Copy Markdown View Source

Streaming allows you to receive LLM responses chunk-by-chunk as they are generated, improving perceived latency for users.

Basic Streaming

Use Broker.generate_stream/3 to get a stream of chunks:

alias Mojentic.LLM.{Broker, Message}
alias Mojentic.LLM.Gateways.Ollama

broker = Broker.new("qwen3:32b", Ollama)
messages = [Message.user("Tell me a story.")]

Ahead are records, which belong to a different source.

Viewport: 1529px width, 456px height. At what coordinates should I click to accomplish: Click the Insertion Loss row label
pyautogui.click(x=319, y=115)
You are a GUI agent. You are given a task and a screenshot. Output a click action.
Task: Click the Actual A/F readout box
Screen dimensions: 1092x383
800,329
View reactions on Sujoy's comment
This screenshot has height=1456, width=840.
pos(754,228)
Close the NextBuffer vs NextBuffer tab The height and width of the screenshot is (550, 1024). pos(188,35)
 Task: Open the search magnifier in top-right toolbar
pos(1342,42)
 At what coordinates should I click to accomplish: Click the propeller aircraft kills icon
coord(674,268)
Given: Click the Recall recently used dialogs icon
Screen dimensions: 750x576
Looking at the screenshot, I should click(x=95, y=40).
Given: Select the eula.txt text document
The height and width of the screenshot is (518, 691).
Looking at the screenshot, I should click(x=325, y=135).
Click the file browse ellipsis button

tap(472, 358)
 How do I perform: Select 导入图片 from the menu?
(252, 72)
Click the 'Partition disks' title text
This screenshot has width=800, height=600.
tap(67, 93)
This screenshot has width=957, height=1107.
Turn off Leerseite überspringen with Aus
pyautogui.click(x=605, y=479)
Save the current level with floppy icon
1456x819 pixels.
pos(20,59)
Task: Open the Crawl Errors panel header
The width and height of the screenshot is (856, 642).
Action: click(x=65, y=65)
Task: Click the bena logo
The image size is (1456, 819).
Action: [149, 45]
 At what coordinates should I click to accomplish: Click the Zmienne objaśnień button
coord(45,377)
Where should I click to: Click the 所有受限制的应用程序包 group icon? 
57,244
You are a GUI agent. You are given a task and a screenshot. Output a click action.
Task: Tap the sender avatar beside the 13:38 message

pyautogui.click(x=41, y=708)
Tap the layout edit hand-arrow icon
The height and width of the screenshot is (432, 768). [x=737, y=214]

stream = Broker.generate_stream(broker, messages)

for {:ok, chunk} <- stream do
  IO.write(chunk)
end

Streaming with Tools

Mojentic supports streaming even when tools are involved. The broker will pause streaming to execute tools and then resume streaming the final response.

alias Mojentic.LLM.Tools.DateResolver

tools = [DateResolver]
stream = Broker.generate_stream(broker, messages, tools)

# The stream will contain text chunks.
# Tool execution happens transparently in the background.
for {:ok, chunk} <- stream do
  IO.write(chunk)
end

Async Streams

For integration with Phoenix LiveView or other async processes, you can consume the stream asynchronously. The stream implements the Enumerable protocol, so it works with standard Elixir stream functions.